_What you are asked to do_. The expected output is the complete data, reproduced exactly.

_The records_.
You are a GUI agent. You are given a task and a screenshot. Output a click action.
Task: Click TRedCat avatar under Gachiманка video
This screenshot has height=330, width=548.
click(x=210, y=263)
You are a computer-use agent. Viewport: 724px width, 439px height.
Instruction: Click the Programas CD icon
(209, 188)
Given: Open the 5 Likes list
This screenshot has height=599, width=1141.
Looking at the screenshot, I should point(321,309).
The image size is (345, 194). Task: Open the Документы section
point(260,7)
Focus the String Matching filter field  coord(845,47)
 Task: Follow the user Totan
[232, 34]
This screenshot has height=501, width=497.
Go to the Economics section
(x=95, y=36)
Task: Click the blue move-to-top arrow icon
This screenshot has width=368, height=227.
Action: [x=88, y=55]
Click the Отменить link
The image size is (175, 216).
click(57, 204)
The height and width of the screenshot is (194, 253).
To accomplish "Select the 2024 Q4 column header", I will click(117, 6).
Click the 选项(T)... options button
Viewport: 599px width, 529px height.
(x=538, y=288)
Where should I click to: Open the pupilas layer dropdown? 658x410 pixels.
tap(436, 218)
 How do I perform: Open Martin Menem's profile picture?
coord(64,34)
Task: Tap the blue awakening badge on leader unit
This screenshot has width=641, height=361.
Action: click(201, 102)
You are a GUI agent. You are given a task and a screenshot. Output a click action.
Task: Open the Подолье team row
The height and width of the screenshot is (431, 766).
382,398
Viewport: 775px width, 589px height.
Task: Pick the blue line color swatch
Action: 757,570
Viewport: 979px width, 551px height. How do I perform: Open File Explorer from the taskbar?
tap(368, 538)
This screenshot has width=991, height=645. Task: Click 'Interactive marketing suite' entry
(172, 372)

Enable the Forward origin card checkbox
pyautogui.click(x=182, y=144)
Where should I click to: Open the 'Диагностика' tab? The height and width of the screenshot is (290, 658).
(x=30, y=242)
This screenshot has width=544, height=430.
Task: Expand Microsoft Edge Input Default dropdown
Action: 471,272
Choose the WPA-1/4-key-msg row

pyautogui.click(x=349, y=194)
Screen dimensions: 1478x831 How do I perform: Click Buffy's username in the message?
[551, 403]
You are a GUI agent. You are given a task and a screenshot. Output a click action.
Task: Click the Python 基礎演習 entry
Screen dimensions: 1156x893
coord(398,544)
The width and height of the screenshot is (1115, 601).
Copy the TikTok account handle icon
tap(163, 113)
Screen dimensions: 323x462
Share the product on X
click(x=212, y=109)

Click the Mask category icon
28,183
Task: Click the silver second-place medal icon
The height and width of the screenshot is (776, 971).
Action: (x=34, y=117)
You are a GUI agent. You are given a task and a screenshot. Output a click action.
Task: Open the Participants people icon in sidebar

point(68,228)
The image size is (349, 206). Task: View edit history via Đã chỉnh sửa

_Finished task_.
You are a GUI agent. You are given a task and a screenshot. Output a click action.
Task: Click TRedCat avatar under Gachiманка video
This screenshot has height=330, width=548.
click(x=210, y=263)
You are a computer-use agent. Viewport: 724px width, 439px height.
Instruction: Click the Programas CD icon
(209, 188)
Given: Open the 5 Likes list
This screenshot has height=599, width=1141.
Looking at the screenshot, I should point(321,309).
The image size is (345, 194). Task: Open the Документы section
point(260,7)
Focus the String Matching filter field  coord(845,47)
 Task: Follow the user Totan
[232, 34]
This screenshot has height=501, width=497.
Go to the Economics section
(x=95, y=36)
Task: Click the blue move-to-top arrow icon
This screenshot has width=368, height=227.
Action: [x=88, y=55]
Click the Отменить link
The image size is (175, 216).
click(57, 204)
The height and width of the screenshot is (194, 253).
To accomplish "Select the 2024 Q4 column header", I will click(117, 6).
Click the 选项(T)... options button
Viewport: 599px width, 529px height.
(x=538, y=288)
Where should I click to: Open the pupilas layer dropdown? 658x410 pixels.
tap(436, 218)
 How do I perform: Open Martin Menem's profile picture?
coord(64,34)
Task: Tap the blue awakening badge on leader unit
This screenshot has width=641, height=361.
Action: click(201, 102)
You are a GUI agent. You are given a task and a screenshot. Output a click action.
Task: Open the Подолье team row
The height and width of the screenshot is (431, 766).
382,398
Viewport: 775px width, 589px height.
Task: Pick the blue line color swatch
Action: 757,570
Viewport: 979px width, 551px height. How do I perform: Open File Explorer from the taskbar?
tap(368, 538)
This screenshot has width=991, height=645. Task: Click 'Interactive marketing suite' entry
(172, 372)

Enable the Forward origin card checkbox
pyautogui.click(x=182, y=144)
Where should I click to: Open the 'Диагностика' tab? The height and width of the screenshot is (290, 658).
(x=30, y=242)
This screenshot has width=544, height=430.
Task: Expand Microsoft Edge Input Default dropdown
Action: 471,272
Choose the WPA-1/4-key-msg row

pyautogui.click(x=349, y=194)
Screen dimensions: 1478x831 How do I perform: Click Buffy's username in the message?
[551, 403]
You are a GUI agent. You are given a task and a screenshot. Output a click action.
Task: Click the Python 基礎演習 entry
Screen dimensions: 1156x893
coord(398,544)
The width and height of the screenshot is (1115, 601).
Copy the TikTok account handle icon
tap(163, 113)
Screen dimensions: 323x462
Share the product on X
click(x=212, y=109)

Click the Mask category icon
28,183
Task: Click the silver second-place medal icon
The height and width of the screenshot is (776, 971).
Action: (x=34, y=117)
You are a GUI agent. You are given a task and a screenshot. Output a click action.
Task: Open the Participants people icon in sidebar

point(68,228)
The image size is (349, 206). Task: View edit history via Đã chỉnh sửa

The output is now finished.